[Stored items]
•••••

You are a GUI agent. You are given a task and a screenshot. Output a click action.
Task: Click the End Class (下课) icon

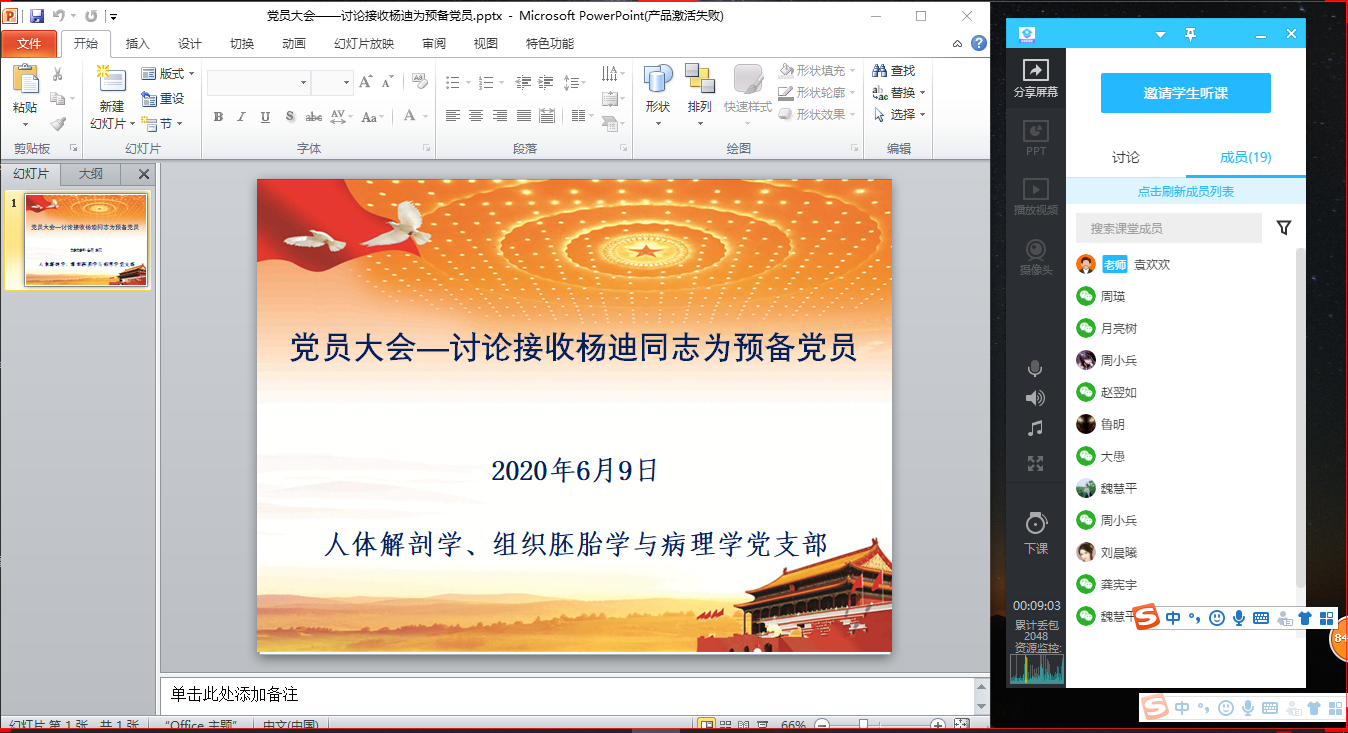pyautogui.click(x=1035, y=524)
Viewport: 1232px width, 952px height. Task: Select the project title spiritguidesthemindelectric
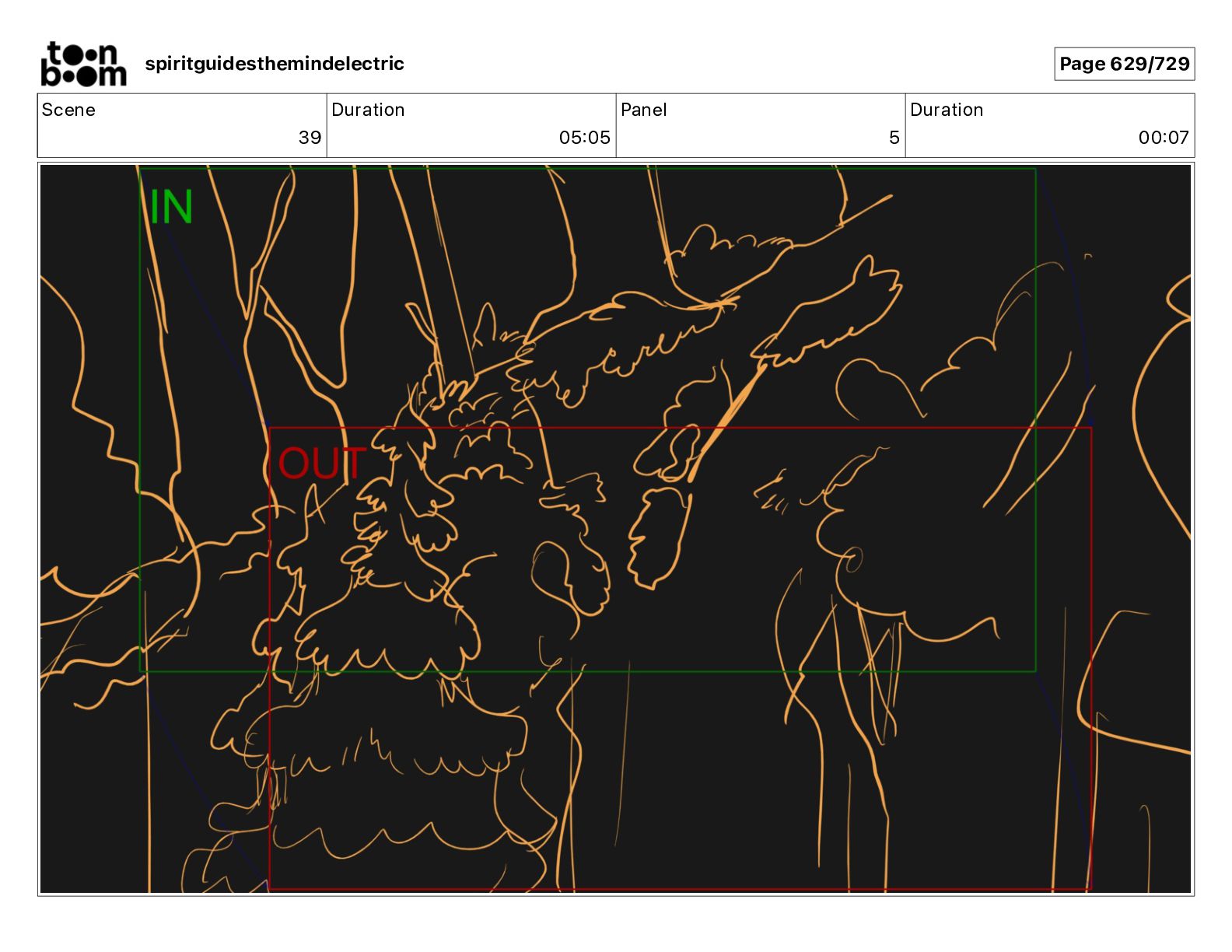(275, 64)
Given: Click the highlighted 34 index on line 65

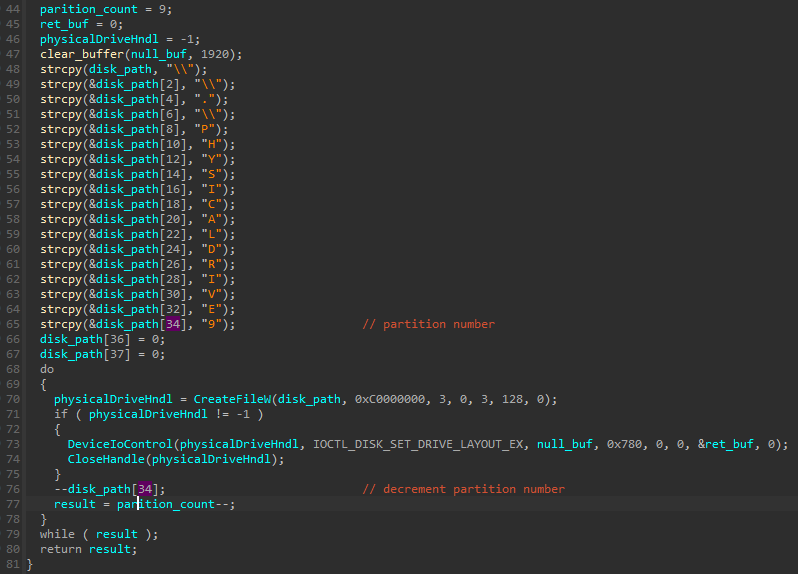Looking at the screenshot, I should (x=171, y=324).
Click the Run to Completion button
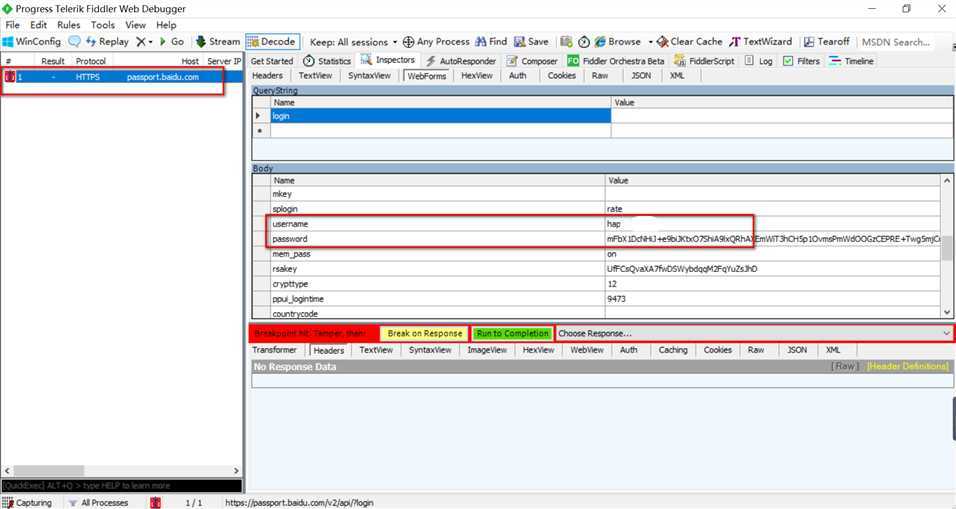This screenshot has height=509, width=956. tap(512, 333)
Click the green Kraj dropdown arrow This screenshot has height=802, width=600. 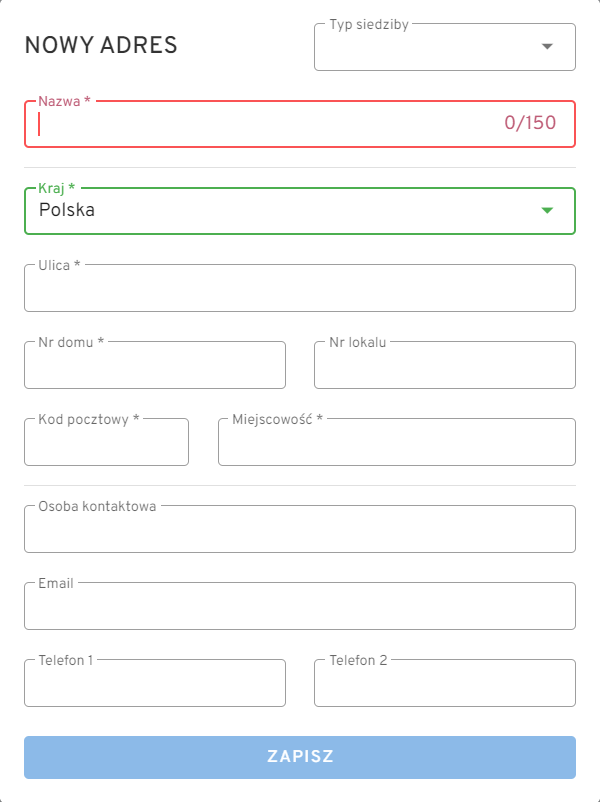547,210
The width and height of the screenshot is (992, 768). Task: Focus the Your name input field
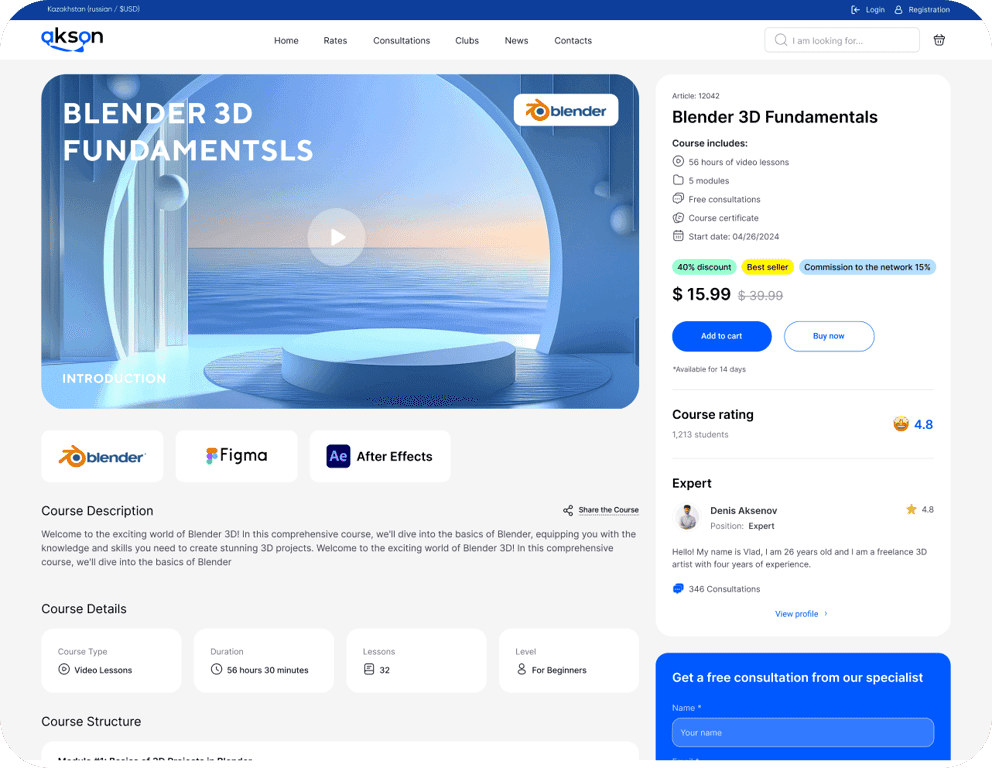(802, 732)
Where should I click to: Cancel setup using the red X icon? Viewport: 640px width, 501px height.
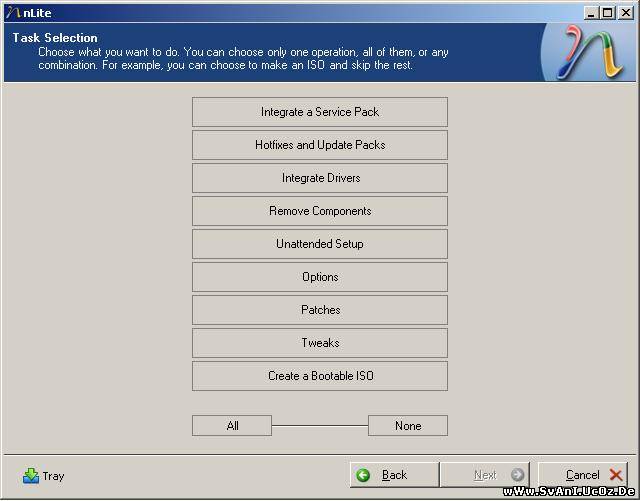pos(615,475)
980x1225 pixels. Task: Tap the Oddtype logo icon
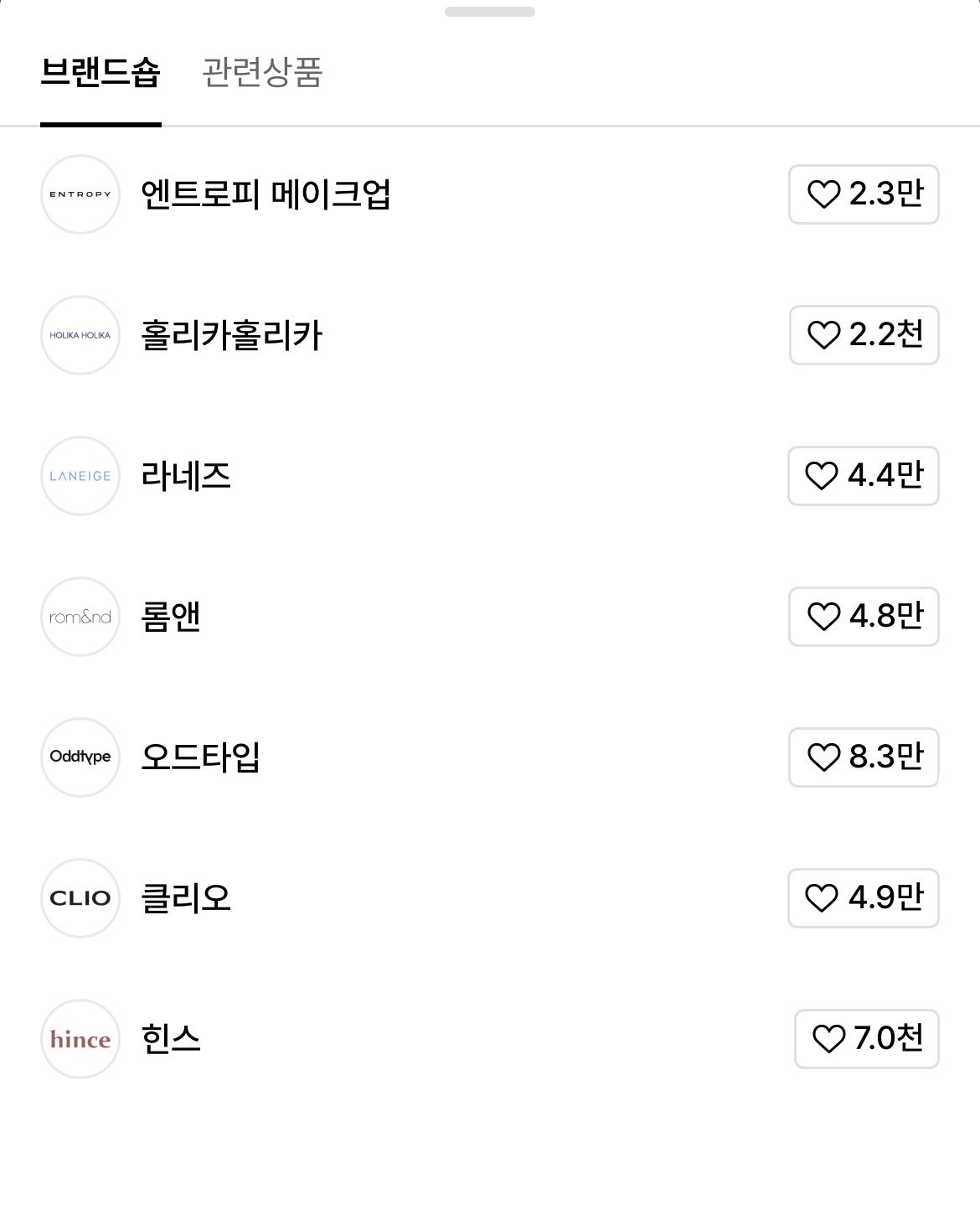[80, 757]
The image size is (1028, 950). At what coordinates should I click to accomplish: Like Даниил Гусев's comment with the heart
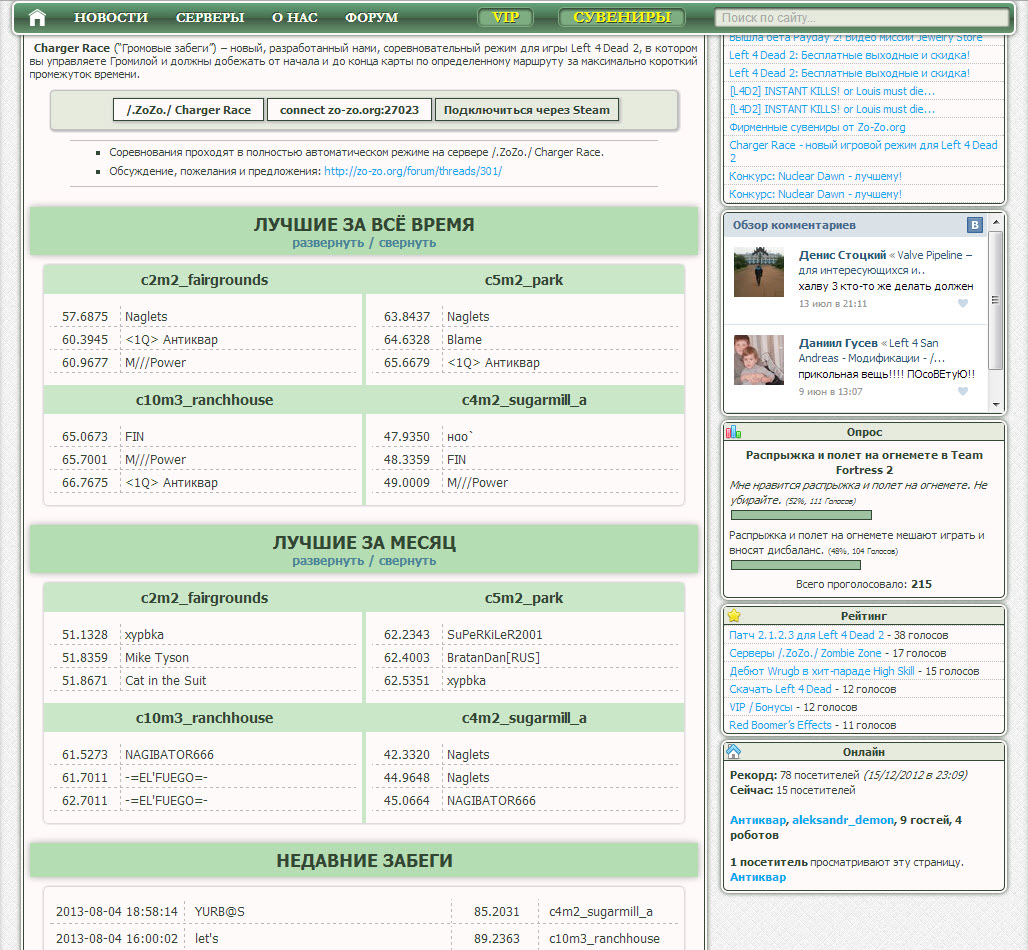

•••••

The answer must consist of the line containing "Where should I" and every line after it through the end of the records, retyped exactly, with all pictures left out.

- Answer to this task:
Where should I click to: Cancel setup using the red X icon? Viewport: 640px width, 501px height.
pos(615,475)
980x1225 pixels. Task: Tap the Oddtype logo icon
[80, 757]
The image size is (1028, 950). At what coordinates should I click to accomplish: Like Даниил Гусев's comment with the heart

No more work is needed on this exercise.